A historical zombie movie for intellectuals, the film fixes an unwavering gaze on reanimated Nazi figures like Holocaust architect Heinrich Himmler (whose obsession with a mythic Germany Syberberg seems to share), Hitler's personal valet, and Hitler himself, toga-clad and rising from Richard Wagner's tomb, as they deliver endless monologues amidst a landscape of kitschy Third Reich paraphernalia and atmospheric dry ice fog. The film itself creeps like a mist, heavily influenced by a Wagnerian aesthetic of total immersion and seductive stasis whose registers of portentous yearning shift gradually from one motif to the next. Other monologues delivered by contemporary performers often teeter into tedious, sermonizing self-absorption and effete irony (as if to counterpoint the passionate conviction of Nazi orators), bringing out an anti-cinematic element that denies pleasure and resists rapture. The film comments on cinema itself through a series of rear projections of paintings, newsreel footage and other iconic imagery. Sets cluttered with stuffed animals and uniformed mannequins suggest the basement of a Neo-Nazi taxidermist, the detritus of the past splayed out haphazardly yet betraying a precision of design, and an overall funkiness that becomes perversely appealing.

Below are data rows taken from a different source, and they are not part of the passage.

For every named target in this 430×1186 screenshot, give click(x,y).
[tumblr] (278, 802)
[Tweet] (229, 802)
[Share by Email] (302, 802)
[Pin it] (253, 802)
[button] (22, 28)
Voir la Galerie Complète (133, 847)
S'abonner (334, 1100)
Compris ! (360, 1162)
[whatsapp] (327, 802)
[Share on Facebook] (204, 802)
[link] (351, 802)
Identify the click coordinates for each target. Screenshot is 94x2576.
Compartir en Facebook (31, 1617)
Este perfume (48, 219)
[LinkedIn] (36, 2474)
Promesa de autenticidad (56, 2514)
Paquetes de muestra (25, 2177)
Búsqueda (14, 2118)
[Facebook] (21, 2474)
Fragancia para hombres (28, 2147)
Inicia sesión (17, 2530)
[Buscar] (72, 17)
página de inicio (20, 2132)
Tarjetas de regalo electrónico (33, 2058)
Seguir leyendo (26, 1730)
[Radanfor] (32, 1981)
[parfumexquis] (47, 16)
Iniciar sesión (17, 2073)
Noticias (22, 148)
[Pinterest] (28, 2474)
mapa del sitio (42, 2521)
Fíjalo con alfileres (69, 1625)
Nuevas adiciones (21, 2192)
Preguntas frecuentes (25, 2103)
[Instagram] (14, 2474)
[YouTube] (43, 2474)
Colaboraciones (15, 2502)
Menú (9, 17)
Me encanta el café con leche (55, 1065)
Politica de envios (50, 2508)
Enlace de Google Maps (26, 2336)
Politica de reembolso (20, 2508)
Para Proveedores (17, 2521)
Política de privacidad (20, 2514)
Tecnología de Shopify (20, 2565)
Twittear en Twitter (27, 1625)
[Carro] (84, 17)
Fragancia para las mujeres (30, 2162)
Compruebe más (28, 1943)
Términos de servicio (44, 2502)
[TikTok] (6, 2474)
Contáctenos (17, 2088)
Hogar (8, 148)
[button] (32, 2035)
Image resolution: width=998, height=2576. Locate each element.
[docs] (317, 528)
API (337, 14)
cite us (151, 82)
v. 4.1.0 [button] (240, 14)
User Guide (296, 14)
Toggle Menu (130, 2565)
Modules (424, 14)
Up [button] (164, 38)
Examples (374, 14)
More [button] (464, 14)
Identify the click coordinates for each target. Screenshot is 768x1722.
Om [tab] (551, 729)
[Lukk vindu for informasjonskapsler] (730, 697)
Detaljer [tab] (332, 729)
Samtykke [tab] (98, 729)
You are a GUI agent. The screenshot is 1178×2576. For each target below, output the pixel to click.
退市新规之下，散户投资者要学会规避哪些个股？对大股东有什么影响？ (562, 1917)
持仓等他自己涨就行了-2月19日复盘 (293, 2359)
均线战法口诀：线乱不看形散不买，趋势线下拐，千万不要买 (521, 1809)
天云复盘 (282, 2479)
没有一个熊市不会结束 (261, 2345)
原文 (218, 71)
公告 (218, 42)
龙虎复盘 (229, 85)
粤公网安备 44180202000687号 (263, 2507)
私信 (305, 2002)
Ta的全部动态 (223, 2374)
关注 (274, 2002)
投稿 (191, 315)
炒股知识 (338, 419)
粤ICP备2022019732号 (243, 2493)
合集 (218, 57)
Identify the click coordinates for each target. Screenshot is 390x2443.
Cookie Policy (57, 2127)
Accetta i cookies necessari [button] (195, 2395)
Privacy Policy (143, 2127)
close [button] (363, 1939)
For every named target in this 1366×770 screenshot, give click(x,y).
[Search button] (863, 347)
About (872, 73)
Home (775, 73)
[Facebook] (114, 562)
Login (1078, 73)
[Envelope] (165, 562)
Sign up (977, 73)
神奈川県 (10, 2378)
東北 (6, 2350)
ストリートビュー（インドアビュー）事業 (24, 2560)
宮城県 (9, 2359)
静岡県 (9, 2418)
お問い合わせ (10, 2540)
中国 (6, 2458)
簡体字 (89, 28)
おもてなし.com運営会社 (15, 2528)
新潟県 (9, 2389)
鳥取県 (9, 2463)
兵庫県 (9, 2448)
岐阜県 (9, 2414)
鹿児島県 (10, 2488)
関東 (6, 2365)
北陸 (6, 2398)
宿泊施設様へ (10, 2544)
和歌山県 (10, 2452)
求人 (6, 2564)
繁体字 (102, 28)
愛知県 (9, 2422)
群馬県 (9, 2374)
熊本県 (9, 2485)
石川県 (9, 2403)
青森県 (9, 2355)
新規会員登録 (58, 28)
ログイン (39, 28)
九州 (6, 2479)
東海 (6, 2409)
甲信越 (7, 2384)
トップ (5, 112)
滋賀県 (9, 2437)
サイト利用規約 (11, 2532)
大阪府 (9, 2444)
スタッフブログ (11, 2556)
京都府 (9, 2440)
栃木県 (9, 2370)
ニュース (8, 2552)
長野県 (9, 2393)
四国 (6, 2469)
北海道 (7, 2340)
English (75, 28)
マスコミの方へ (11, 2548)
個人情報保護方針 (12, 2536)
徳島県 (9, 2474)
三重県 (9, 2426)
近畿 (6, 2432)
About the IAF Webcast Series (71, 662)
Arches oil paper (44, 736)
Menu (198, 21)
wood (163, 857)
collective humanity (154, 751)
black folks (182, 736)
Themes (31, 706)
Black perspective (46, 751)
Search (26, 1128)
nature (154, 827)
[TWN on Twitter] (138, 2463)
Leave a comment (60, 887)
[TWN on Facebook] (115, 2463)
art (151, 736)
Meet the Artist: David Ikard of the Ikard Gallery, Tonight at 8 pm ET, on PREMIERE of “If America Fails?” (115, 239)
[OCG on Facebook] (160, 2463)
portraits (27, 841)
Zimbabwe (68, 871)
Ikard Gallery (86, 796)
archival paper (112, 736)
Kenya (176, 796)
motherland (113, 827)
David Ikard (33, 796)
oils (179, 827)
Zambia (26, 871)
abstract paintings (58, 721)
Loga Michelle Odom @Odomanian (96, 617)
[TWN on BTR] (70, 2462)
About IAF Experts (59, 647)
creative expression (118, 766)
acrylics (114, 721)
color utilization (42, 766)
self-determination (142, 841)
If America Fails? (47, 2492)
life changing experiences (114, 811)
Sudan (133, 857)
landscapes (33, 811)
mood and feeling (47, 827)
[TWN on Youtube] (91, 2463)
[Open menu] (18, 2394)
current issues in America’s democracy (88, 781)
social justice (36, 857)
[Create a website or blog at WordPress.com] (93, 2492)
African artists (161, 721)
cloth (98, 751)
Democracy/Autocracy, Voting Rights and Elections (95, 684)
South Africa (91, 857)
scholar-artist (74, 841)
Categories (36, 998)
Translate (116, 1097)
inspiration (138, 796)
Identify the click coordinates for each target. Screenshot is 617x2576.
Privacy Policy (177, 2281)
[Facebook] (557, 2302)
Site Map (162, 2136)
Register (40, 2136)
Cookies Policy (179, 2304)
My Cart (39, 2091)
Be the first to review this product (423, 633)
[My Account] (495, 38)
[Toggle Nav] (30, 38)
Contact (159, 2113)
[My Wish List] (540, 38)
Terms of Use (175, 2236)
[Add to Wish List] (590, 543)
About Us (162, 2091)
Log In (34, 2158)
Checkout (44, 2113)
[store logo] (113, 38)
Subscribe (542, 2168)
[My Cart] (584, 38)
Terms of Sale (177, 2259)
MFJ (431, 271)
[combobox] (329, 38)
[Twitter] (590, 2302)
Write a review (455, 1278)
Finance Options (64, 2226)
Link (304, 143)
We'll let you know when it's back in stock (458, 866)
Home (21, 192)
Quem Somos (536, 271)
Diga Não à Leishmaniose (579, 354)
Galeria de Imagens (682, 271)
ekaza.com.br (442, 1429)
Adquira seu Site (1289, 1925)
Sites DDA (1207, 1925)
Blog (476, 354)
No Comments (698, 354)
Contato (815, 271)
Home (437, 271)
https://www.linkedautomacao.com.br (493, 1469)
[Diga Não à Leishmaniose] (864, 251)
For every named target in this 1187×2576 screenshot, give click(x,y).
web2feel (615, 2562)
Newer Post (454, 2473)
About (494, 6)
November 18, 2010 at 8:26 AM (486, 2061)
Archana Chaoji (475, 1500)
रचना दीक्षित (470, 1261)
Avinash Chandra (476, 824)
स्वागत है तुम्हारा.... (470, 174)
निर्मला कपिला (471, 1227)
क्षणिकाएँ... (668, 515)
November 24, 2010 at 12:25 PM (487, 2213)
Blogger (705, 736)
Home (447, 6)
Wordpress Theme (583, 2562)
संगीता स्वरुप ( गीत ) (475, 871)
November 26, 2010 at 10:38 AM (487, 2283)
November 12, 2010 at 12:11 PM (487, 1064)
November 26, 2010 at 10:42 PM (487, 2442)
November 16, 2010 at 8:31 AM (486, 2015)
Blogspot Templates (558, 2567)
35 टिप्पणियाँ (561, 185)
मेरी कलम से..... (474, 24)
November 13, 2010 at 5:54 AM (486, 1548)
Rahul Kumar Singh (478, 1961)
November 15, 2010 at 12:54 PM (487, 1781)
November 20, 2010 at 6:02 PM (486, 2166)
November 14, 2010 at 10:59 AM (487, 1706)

Also telling is the film's dual attributions of Nazism as both a precursor and an antidote to the 20th century American capitalism that, according to Syberberg, threatens the freedoms of the world. It's an argument often waged on the battleground of cinema, with Hitler posited as the greatest filmmaker of all time, and Syberberg actively deconstructing the "movie" that was the Third Reich, that massive production that was able, however temporarily, to break capitalist Hollywood's industrial and cultural stranglehold on world cinema. This thorough disenchantment with contemporary film culture is what has Syberberg reaching for his Nazi revolver, loading it with the ammunition of mythic enthrallment and redemptive cultural pride—and yet not quite willing to pull the trigger. It's a deeply ambivalent work, both longing to return to an eden of enthrallment to a German ideal while cautious of the consequences that such an impulse has already wrought on the world.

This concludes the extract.